Tomorrow, on the 16th, we’ll discover who’s been nominated for an Oscar in 2014. But 3 days ago, the award season has started with the Golden Globes and Hollywood enjoyed the annual warm-up gig. So, if we’re looking at the Oscar Predictions, let’s take a look at the biggest party in Hollywood and see what we can learn about the Oscars from Golden Globe winners.
The Globes give out the best picture awards, one for drama and one for musical or comedy. Last year, the globes correctly forecast the Oscar winner by picking Argo for best drama. The year before The Artist mimed its way to a best musical or comedy victory at the Globes, and it, too, went on to win the best picture Oscar. But before that, the Globes’ predictive powers hit a two-year cold stretch, when Oscar champions The Hurt Locker and The King’s Speech lost to Golden Globe drama favorites Avatar and The Social Network, respectively.

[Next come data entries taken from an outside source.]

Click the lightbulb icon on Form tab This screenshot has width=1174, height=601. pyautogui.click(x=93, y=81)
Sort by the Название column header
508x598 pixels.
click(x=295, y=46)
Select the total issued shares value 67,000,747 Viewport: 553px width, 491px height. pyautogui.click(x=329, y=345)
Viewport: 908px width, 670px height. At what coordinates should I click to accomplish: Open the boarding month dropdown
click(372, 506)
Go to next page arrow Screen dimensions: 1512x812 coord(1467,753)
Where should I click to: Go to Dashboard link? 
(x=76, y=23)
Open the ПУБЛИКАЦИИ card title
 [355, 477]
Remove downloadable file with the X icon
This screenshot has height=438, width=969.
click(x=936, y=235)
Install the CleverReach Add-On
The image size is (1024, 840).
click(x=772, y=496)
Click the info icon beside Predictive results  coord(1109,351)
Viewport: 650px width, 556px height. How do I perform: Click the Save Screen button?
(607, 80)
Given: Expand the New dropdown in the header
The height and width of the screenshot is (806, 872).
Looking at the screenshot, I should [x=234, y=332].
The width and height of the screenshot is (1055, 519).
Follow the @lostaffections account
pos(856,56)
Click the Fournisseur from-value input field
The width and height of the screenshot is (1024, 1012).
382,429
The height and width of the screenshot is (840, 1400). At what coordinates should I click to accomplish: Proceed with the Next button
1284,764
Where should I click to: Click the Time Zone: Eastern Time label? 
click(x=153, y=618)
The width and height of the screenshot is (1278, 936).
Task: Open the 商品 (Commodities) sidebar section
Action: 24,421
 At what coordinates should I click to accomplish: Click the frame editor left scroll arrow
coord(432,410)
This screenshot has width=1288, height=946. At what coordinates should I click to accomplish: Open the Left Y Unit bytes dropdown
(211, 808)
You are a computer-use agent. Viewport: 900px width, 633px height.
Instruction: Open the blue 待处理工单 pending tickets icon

So, how well do the Golden Globes predict the Academy Awards? If you are interested in math-based predictions, I’d like to introduce Ben Zauzmer, who is a big fan of the Oscars, as well an applied-math major at Harvard College. For the past two years, he has predicted the Oscars using nothing but math, calling 75 percent in 2012 and 81 percent in 2013. So, to answer this question, we will do a little math.
Can a movie win the Oscar for best picture without getting a Globe nomination?
According to Zauzmer, the relationship between Golden Globe nomination number and Oscar success can be expressed by the following equations:
Oscar = 0.06 Golden Globe Drama +0.85
Oscar = 0.31 Golden Globe Musical/Comedy -0.61
Which means that the more Golden Globe nominations a movie gets, the more likely it will achieve Oscar success.
If we look at the 2014 Golden Globe nominees, even though Gravity, a drama, only earned four nominations, it is still in better shape than American Hustle or Nebraska, comedies that earned seven and five nominations, respectively. On the other hand, no one is sitting as pretty as 12 Years a Slave, a drama that picked up seven nominations.
Even if a Globe win is no guarantee of an Oscar win, there is still a reasonable chance that a movie that wasn’t nominated for a Globe can sneak onto the list of Oscar nominees. It’s worth remembering that the Golden Globes are voted for by a maximum of 93 foreign journalists working in Los Angeles – which means that about 25 votes might secure you a win. Compare that to the almost 6,000 members of the Academy who vote for the Oscars and realize that any predictions based on who won what at the Golden Globes must be taken with a healthy pinch of salt.